*TRY IT*
Copy out the passage about farmers in the Jordan Valley using barn owls for pest control in full, keeping every word and punctuation mark unchanged.

*PASSAGE TO READ*
Every year farmers in the Jordan Valley lose the majority of their crops to pests. Through regional cooperation between Jordanian, Palestinian and Israeli farmers, a solution to the problem has been found in the form of none other than barn owls. In sharing and promoting the use of barn owls and kestrels as biological pest control agents in agriculture, farmers have transcended national barriers in an effort to fight a problem that they all face, no matter what nation their farm belongs to.
During a recent tour of Sama vineyard, near Irbid in the northern Jordanian Jordan Valley, I learned about this very ecological alternative to pesticides that farmers in the Jordan Valley are implementing in order to protect their crops. The owner of the vineyard explained that rodents and small birds used to eat around 70% of his crops, yet he was proud of producing organic wines and didn’t want to spray the grapes with toxic pesticides. Therefore, he chose to import barn owls to catch the pests. The result was a huge success, and more and more owls are breeding on his farm now.
Sama Vineyard is only one of the farms working on this initiative. Hundreds of barn owl nesting boxes are in use by Jordanian farmers, and on the other side of the Jordan River 1,640 of these nesting boxes have been distributed to farmers, a number that was increased to 2,100 as of 2010, according to the Society for the Protection of Nature in Israel.

*EXTRACTED ENTRIES*
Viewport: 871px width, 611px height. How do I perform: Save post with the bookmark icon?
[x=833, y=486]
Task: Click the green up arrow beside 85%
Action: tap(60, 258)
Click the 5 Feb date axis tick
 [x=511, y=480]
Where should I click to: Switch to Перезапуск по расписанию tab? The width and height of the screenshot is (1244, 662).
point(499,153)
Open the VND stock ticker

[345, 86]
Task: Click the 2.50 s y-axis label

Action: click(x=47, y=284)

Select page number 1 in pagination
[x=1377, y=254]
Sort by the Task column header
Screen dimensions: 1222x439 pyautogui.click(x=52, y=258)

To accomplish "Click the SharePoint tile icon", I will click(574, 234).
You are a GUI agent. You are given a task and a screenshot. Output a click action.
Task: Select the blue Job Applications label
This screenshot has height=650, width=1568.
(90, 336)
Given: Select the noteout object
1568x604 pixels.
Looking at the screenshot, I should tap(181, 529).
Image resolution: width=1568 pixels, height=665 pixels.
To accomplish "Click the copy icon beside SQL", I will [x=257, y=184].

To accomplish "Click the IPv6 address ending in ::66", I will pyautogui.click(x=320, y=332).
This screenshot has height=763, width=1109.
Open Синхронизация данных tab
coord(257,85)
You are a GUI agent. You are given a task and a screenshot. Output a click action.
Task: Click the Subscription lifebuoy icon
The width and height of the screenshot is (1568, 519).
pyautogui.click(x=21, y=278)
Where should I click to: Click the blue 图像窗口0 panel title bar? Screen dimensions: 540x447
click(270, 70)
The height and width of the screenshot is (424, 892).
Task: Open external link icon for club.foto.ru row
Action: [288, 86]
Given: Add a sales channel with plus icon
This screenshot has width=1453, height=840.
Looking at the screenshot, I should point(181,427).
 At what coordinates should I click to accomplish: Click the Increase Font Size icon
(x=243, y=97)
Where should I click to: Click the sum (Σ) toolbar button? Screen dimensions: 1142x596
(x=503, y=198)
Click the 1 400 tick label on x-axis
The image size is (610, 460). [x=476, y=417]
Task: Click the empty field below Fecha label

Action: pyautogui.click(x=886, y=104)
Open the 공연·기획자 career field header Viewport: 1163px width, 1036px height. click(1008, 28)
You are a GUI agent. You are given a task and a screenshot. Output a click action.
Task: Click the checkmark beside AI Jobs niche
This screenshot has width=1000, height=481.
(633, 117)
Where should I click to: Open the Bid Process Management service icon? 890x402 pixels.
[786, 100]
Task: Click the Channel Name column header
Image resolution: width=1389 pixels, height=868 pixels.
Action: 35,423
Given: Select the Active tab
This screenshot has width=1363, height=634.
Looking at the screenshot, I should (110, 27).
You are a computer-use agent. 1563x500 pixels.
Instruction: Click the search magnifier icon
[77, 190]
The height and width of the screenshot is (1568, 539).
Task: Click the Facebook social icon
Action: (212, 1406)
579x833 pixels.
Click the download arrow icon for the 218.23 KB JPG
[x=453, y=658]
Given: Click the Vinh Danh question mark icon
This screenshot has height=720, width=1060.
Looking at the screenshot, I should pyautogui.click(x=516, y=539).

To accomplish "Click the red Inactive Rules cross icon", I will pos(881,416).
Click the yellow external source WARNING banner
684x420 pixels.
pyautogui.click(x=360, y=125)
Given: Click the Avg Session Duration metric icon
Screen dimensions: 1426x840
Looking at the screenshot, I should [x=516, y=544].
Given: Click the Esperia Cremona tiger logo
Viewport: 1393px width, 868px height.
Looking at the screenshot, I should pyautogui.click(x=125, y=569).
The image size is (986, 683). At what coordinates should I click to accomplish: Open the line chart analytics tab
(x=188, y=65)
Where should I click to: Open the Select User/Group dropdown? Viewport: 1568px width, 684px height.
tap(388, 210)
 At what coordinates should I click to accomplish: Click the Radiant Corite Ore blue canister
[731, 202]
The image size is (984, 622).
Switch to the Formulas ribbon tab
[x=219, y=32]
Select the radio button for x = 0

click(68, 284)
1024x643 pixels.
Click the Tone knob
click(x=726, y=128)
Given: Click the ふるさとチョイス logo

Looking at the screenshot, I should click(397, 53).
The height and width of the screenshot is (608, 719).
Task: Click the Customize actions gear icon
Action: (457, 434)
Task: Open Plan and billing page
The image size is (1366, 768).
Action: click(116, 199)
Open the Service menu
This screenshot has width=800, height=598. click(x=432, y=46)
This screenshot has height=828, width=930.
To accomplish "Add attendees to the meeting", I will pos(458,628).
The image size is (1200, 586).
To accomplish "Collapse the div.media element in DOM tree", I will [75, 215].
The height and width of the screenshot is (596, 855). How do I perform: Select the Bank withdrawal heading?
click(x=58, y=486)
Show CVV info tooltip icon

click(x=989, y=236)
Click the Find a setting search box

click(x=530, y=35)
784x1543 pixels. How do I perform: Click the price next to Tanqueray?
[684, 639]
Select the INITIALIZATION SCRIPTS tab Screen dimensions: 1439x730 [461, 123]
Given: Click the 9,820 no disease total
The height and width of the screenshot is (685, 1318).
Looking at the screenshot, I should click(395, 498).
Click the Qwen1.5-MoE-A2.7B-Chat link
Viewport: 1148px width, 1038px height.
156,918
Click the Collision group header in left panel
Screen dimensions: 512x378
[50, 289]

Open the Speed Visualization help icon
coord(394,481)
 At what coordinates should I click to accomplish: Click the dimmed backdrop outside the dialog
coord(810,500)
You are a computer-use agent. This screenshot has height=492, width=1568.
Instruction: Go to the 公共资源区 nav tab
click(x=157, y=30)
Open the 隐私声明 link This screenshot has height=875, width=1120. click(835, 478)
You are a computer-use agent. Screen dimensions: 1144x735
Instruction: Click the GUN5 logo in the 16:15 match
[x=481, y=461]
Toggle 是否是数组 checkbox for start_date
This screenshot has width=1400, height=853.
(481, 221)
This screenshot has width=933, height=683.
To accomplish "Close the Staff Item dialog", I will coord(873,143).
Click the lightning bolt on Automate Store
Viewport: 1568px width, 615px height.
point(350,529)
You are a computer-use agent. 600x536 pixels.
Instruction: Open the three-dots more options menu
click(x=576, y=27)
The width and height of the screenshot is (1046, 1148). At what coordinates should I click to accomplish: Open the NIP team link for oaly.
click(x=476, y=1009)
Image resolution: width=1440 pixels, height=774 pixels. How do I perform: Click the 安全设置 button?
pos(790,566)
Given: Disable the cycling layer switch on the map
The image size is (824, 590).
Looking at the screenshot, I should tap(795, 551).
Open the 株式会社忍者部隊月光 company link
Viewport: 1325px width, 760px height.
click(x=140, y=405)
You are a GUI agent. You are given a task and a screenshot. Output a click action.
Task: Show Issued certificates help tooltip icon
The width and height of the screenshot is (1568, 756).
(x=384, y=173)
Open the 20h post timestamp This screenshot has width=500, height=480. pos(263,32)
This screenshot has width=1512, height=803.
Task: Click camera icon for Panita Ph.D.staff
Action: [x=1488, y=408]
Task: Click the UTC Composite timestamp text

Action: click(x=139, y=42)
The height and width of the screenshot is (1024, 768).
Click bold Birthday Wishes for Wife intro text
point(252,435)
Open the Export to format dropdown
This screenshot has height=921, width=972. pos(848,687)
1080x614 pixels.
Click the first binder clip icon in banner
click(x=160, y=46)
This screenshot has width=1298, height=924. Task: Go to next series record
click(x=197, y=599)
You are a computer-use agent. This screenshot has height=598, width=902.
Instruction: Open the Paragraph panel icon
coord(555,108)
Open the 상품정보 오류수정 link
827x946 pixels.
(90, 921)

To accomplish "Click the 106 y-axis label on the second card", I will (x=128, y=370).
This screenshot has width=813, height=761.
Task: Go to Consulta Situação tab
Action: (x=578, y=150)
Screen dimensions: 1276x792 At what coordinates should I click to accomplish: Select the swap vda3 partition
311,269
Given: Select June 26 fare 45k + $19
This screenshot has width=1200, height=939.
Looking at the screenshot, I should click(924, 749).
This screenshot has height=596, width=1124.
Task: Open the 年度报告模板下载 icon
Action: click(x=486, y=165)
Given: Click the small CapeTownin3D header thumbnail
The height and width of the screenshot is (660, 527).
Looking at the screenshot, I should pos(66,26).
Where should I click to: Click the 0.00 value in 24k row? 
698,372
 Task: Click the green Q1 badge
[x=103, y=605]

*PROBLEM SOLUTION*
Every year farmers in the Jordan Valley lose the majority of their crops to pests. Through regional cooperation between Jordanian, Palestinian and Israeli farmers, a solution to the problem has been found in the form of none other than barn owls. In sharing and promoting the use of barn owls and kestrels as biological pest control agents in agriculture, farmers have transcended national barriers in an effort to fight a problem that they all face, no matter what nation their farm belongs to.
During a recent tour of Sama vineyard, near Irbid in the northern Jordanian Jordan Valley, I learned about this very ecological alternative to pesticides that farmers in the Jordan Valley are implementing in order to protect their crops. The owner of the vineyard explained that rodents and small birds used to eat around 70% of his crops, yet he was proud of producing organic wines and didn’t want to spray the grapes with toxic pesticides. Therefore, he chose to import barn owls to catch the pests. The result was a huge success, and more and more owls are breeding on his farm now.
Sama Vineyard is only one of the farms working on this initiative. Hundreds of barn owl nesting boxes are in use by Jordanian farmers, and on the other side of the Jordan River 1,640 of these nesting boxes have been distributed to farmers, a number that was increased to 2,100 as of 2010, according to the Society for the Protection of Nature in Israel.